STOCKWATCH.ID (JAKARTA) – Pasar saham Indonesia berpotensi menghadapi volatilitas tinggi pada perdagangan Jumat (29/5/2026). Kondisi ini terjadi menjelang efektifnya perubahan komposisi indeks MSCI (rebalancing) pada 1 Juni 2026.
Para manajer investasi pasif diperkirakan melakukan penyesuaian portofolio pada hari terakhir perdagangan Mei tersebut. Langkah ini mengikuti pengumuman MSCI yang telah dirilis pada 12 Mei 2026.
Praktisi Pasar Modal dan Co Founder PasarDana, Dr Hans Kwee, memantau pola pergerakan saham pasca pengumuman tersebut. Sebagian besar manajer investasi kemungkinan sudah mencicil penyesuaian portofolio mereka.
“Kemungkinan sebagian besar fund manager telah melakukan penyesuaian portofolio tanpa menunggu sampai tanggal terakhir 29 Mei 2026,” ujar Hans saat dikutip Kamis (28/5/2026).
Hans menilai pasar cukup tenang menghadapi momen ini. Tidak terlihat kepanikan berarti meskipun harga saham yang keluar dari indeks MSCI sempat tertekan.

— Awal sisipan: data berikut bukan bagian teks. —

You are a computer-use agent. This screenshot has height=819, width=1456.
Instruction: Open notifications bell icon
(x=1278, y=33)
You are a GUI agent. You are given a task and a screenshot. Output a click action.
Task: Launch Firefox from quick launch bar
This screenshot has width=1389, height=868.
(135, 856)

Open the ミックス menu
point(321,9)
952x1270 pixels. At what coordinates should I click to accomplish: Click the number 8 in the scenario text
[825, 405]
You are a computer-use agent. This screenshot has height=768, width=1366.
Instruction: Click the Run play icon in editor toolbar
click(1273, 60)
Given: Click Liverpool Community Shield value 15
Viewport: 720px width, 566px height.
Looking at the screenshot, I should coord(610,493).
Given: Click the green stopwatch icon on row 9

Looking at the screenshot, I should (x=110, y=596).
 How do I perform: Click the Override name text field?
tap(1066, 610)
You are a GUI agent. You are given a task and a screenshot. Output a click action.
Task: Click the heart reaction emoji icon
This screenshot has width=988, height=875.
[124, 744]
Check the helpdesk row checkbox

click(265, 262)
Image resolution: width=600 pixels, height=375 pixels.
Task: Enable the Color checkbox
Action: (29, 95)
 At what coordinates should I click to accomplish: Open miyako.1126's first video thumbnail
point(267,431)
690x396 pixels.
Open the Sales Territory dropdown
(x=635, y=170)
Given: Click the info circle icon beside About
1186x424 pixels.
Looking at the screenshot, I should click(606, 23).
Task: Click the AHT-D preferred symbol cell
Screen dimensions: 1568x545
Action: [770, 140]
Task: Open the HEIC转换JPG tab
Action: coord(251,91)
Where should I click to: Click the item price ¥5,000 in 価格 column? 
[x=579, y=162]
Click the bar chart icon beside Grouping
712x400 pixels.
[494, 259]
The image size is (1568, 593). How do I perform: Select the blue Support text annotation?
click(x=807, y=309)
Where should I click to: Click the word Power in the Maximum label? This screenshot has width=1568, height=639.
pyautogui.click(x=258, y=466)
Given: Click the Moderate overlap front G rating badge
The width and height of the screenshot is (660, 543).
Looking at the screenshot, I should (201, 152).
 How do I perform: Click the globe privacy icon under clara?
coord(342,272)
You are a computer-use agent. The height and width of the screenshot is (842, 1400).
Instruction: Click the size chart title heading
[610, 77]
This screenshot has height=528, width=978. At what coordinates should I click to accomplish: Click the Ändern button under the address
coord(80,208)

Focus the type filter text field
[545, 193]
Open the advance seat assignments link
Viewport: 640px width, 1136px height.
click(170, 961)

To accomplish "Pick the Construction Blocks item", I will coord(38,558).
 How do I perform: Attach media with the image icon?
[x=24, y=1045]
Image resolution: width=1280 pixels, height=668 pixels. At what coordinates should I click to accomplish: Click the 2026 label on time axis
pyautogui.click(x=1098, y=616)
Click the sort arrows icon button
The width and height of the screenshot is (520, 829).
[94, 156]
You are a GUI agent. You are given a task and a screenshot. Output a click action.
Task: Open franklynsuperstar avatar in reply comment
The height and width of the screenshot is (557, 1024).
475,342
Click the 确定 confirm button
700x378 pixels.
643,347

Namun, potensi tekanan jual masih membayangi sejumlah emiten. Terutama bagi saham-saham yang terdepak dari MSCI Global Standard Index dan MSCI Small Cap Index.
Hans menegaskan penurunan ini tidak berkaitan dengan kinerja perusahaan.
“Penghapusan (deletion) yang dilakukan MSCI terhadap sejumlah emiten dari indeks MSCI lebih bersifat teknikal terkait metodologi bobot dan likuiditas,” jelasnya.
Menurut Hans, keluarnya emiten dari indeks bukan mencerminkan penurunan fundamental. Banyak perusahaan yang dihapus justru memiliki kinerja keuangan bagus dan prospek masa depan cerah.
Valuasi saham-saham tersebut saat ini dinilai sangat menarik bagi investor. Penurunan harga akibat sentimen teknikal ini justru membuka peluang investasi.
“Banyak perusahaan yang dikeluarkan berfundamental bagus, punya prospek yang sangat baik dan saat ini punya valuasi yang sangat menarik,” kata Hans.
Momen rebalancing ini diprediksi menjadi titik terendah bagi indeks domestik. Hans melihat ada peluang besar untuk pembalikan arah pasar.
“Pasca rebalancing MSCI ini bisa jadi bottom dari penurunan IHSG dan berpeluang kembali bangkit mengikuti fundamental perusahaan di masa depan,” ungkap Hans.
Kepercayaan investor terhadap pasar modal Indonesia juga dinilai tetap kokoh. Hal ini didukung oleh berbagai langkah perbaikan yang dilakukan regulator.
Reformasi oleh Otoritas Jasa Keuangan (OJK) dan Self-Regulatory Organization (SRO) telah membuahkan hasil. Transparansi, kredibilitas, dan integrasi pasar modal kini semakin kuat.
Upaya tersebut berhasil meningkatkan kepercayaan investor lokal maupun asing. Kondisi pasar yang stabil menjadi modal penting bagi pertumbuhan investasi di tanah air.